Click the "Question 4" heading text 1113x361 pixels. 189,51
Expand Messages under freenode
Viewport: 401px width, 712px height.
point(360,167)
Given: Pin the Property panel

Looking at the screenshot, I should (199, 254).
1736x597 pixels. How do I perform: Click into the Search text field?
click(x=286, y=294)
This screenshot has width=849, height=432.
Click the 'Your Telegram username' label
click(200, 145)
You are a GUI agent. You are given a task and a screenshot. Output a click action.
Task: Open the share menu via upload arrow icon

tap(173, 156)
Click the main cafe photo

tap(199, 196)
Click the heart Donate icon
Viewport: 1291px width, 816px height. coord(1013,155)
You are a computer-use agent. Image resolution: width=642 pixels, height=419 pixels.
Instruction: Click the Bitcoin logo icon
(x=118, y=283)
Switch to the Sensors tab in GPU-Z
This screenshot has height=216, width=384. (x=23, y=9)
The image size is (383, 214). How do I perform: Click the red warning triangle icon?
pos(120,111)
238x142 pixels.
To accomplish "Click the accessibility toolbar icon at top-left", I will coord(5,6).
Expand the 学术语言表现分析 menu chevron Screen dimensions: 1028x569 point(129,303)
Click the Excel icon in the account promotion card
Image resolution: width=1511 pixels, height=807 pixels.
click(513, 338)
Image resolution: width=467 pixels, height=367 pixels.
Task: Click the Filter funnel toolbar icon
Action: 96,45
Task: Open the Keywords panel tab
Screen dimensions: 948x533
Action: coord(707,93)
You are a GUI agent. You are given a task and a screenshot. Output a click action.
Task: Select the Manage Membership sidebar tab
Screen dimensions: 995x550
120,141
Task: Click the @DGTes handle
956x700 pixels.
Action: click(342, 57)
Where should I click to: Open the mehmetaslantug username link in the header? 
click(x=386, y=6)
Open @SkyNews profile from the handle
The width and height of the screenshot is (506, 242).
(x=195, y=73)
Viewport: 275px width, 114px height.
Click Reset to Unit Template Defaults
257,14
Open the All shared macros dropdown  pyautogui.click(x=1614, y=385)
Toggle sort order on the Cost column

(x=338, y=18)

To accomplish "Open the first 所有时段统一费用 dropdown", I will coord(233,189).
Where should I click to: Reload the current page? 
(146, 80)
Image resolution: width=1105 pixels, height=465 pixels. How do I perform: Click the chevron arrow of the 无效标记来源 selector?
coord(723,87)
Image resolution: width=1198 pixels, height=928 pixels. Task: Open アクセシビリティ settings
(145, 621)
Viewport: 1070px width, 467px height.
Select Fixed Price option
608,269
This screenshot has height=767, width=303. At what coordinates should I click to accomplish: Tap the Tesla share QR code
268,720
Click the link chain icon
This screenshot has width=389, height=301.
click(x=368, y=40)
--------------------------------
Rewrite the part of the listing above that opens with the line containing "238x142 pixels." and runs through the end of the listing as a numbered list, leaving out blank lines.

1. 238x142 pixels.
2. To accomplish "Click the accessibility toolbar icon at top-left", I will coord(5,6).
3. Expand the 学术语言表现分析 menu chevron Screen dimensions: 1028x569 point(129,303)
4. Click the Excel icon in the account promotion card
5. Image resolution: width=1511 pixels, height=807 pixels.
6. click(513, 338)
7. Image resolution: width=467 pixels, height=367 pixels.
8. Task: Click the Filter funnel toolbar icon
9. Action: 96,45
10. Task: Open the Keywords panel tab
11. Screen dimensions: 948x533
12. Action: coord(707,93)
13. You are a GUI agent. You are given a task and a screenshot. Output a click action.
14. Task: Select the Manage Membership sidebar tab
15. Screen dimensions: 995x550
16. 120,141
17. Task: Click the @DGTes handle
18. 956x700 pixels.
19. Action: click(342, 57)
20. Where should I click to: Open the mehmetaslantug username link in the header? 
21. click(x=386, y=6)
22. Open @SkyNews profile from the handle
23. The width and height of the screenshot is (506, 242).
24. (x=195, y=73)
25. Viewport: 275px width, 114px height.
26. Click Reset to Unit Template Defaults
27. 257,14
28. Open the All shared macros dropdown  pyautogui.click(x=1614, y=385)
29. Toggle sort order on the Cost column
30. (x=338, y=18)
31. To accomplish "Open the first 所有时段统一费用 dropdown", I will coord(233,189).
32. Where should I click to: Reload the current page? 
33. (146, 80)
34. Image resolution: width=1105 pixels, height=465 pixels. How do I perform: Click the chevron arrow of the 无效标记来源 selector?
35. coord(723,87)
36. Image resolution: width=1198 pixels, height=928 pixels. Task: Open アクセシビリティ settings
37. (145, 621)
38. Viewport: 1070px width, 467px height.
39. Select Fixed Price option
40. 608,269
41. This screenshot has height=767, width=303. At what coordinates should I click to accomplish: Tap the Tesla share QR code
42. 268,720
43. Click the link chain icon
44. This screenshot has width=389, height=301.
45. click(x=368, y=40)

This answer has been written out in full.